# Hendriksen/Kistemaker for e-Sword for only $49.99!!!



## DMcFadden (Dec 15, 2008)

*Enter coupon code BNTC and Save $10 today! (Reg. $59.99; Now Only $49.99!) 
Exclusive subscriber offer ends December 31, 2008*.*

Baker's New Testament Commentary, 12 Volumes - e-Sword PC Format (NOT for Pocket e-Sword)
C0013 
William Hendriksen , Simon J. Kistemaker 
Baker
PRICE: $59.99
*Format: e-Sword PC ONLY
$180 in Print Value! 

An Award-winning Evangelical Commentary on the Entire New Testament - $180 in print value!

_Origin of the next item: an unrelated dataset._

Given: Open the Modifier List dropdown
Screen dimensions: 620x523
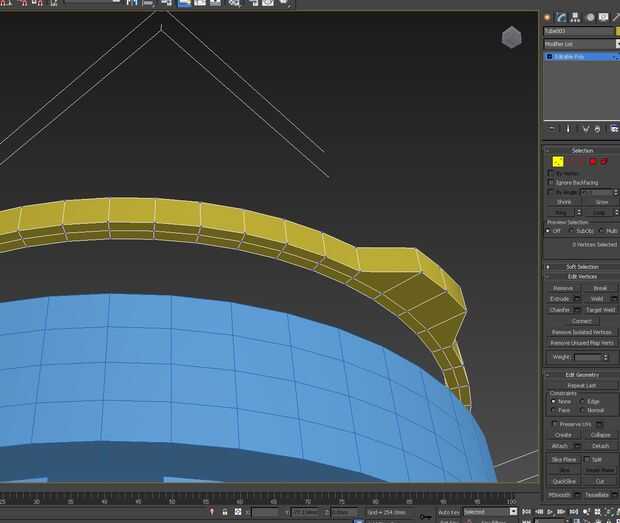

This renowned commentary is for serious Bible students, pastors, and teachers who want the insight of quality evangelical scholarship communicated with clarity. Each volume offers fresh translation, repetition of the text before each exegetical unit, verse-by-verse comments and applications, critical notes on the Greek text, and chapter summaries.It includes the best of sound exegesis and practical application.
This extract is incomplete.